— What to work on —
Please return all of the material exactly, with no line missing.
● ● ● ●
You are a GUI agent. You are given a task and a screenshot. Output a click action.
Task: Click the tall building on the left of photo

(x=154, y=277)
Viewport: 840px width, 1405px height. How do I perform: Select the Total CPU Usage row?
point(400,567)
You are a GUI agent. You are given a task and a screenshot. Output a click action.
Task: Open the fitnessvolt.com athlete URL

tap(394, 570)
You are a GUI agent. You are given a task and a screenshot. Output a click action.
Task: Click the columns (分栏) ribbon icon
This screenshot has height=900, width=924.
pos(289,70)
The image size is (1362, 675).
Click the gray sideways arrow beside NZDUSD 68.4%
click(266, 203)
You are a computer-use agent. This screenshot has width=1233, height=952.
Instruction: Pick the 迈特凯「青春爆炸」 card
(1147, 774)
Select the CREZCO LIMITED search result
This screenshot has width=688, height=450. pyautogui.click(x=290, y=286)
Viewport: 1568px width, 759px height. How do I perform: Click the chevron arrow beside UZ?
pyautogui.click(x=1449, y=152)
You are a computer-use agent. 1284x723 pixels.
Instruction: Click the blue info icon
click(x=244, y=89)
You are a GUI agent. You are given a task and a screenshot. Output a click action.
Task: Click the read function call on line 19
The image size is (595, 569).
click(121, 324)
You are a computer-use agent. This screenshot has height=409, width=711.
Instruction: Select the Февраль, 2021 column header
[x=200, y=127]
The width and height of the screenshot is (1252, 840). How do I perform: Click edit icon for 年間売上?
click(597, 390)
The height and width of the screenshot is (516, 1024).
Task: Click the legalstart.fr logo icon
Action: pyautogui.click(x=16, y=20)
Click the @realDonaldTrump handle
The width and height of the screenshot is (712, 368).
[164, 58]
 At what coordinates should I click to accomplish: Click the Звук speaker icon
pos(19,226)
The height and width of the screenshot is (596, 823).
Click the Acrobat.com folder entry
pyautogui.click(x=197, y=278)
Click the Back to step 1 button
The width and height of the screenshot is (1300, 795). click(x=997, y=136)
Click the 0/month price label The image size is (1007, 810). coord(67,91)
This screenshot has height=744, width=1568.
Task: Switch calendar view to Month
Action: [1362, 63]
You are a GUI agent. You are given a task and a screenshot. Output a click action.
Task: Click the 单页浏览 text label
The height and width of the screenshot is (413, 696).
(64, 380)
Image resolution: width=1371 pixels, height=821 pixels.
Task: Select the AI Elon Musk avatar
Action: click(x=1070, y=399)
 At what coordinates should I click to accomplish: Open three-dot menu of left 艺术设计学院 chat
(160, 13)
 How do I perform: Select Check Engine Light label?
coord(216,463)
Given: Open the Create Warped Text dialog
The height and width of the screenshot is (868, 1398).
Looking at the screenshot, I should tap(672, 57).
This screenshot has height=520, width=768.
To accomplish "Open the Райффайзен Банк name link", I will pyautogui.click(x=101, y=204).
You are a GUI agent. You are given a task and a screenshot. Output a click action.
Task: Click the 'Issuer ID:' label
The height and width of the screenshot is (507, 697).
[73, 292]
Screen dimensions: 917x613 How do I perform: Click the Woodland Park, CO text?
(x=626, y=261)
● ● ● ●
— Task answer —
You are a GUI agent. You are given a task and a screenshot. Output a click action.
Task: Click the tall building on the left of photo

(x=154, y=277)
Viewport: 840px width, 1405px height. How do I perform: Select the Total CPU Usage row?
point(400,567)
You are a GUI agent. You are given a task and a screenshot. Output a click action.
Task: Open the fitnessvolt.com athlete URL

tap(394, 570)
You are a GUI agent. You are given a task and a screenshot. Output a click action.
Task: Click the columns (分栏) ribbon icon
This screenshot has height=900, width=924.
pos(289,70)
The image size is (1362, 675).
Click the gray sideways arrow beside NZDUSD 68.4%
click(266, 203)
You are a computer-use agent. This screenshot has width=1233, height=952.
Instruction: Pick the 迈特凯「青春爆炸」 card
(1147, 774)
Select the CREZCO LIMITED search result
This screenshot has width=688, height=450. pyautogui.click(x=290, y=286)
Viewport: 1568px width, 759px height. How do I perform: Click the chevron arrow beside UZ?
pyautogui.click(x=1449, y=152)
You are a computer-use agent. 1284x723 pixels.
Instruction: Click the blue info icon
click(x=244, y=89)
You are a GUI agent. You are given a task and a screenshot. Output a click action.
Task: Click the read function call on line 19
The image size is (595, 569).
click(121, 324)
You are a computer-use agent. This screenshot has height=409, width=711.
Instruction: Select the Февраль, 2021 column header
[x=200, y=127]
The width and height of the screenshot is (1252, 840). How do I perform: Click edit icon for 年間売上?
click(597, 390)
The height and width of the screenshot is (516, 1024).
Task: Click the legalstart.fr logo icon
Action: pyautogui.click(x=16, y=20)
Click the @realDonaldTrump handle
The width and height of the screenshot is (712, 368).
[164, 58]
 At what coordinates should I click to accomplish: Click the Звук speaker icon
pos(19,226)
The height and width of the screenshot is (596, 823).
Click the Acrobat.com folder entry
pyautogui.click(x=197, y=278)
Click the Back to step 1 button
The width and height of the screenshot is (1300, 795). click(x=997, y=136)
Click the 0/month price label The image size is (1007, 810). coord(67,91)
This screenshot has height=744, width=1568.
Task: Switch calendar view to Month
Action: [1362, 63]
You are a GUI agent. You are given a task and a screenshot. Output a click action.
Task: Click the 单页浏览 text label
The height and width of the screenshot is (413, 696).
(64, 380)
Image resolution: width=1371 pixels, height=821 pixels.
Task: Select the AI Elon Musk avatar
Action: click(x=1070, y=399)
 At what coordinates should I click to accomplish: Open three-dot menu of left 艺术设计学院 chat
(160, 13)
 How do I perform: Select Check Engine Light label?
coord(216,463)
Given: Open the Create Warped Text dialog
The height and width of the screenshot is (868, 1398).
Looking at the screenshot, I should tap(672, 57).
This screenshot has height=520, width=768.
To accomplish "Open the Райффайзен Банк name link", I will pyautogui.click(x=101, y=204).
You are a GUI agent. You are given a task and a screenshot. Output a click action.
Task: Click the 'Issuer ID:' label
The height and width of the screenshot is (507, 697).
[73, 292]
Screen dimensions: 917x613 How do I perform: Click the Woodland Park, CO text?
(x=626, y=261)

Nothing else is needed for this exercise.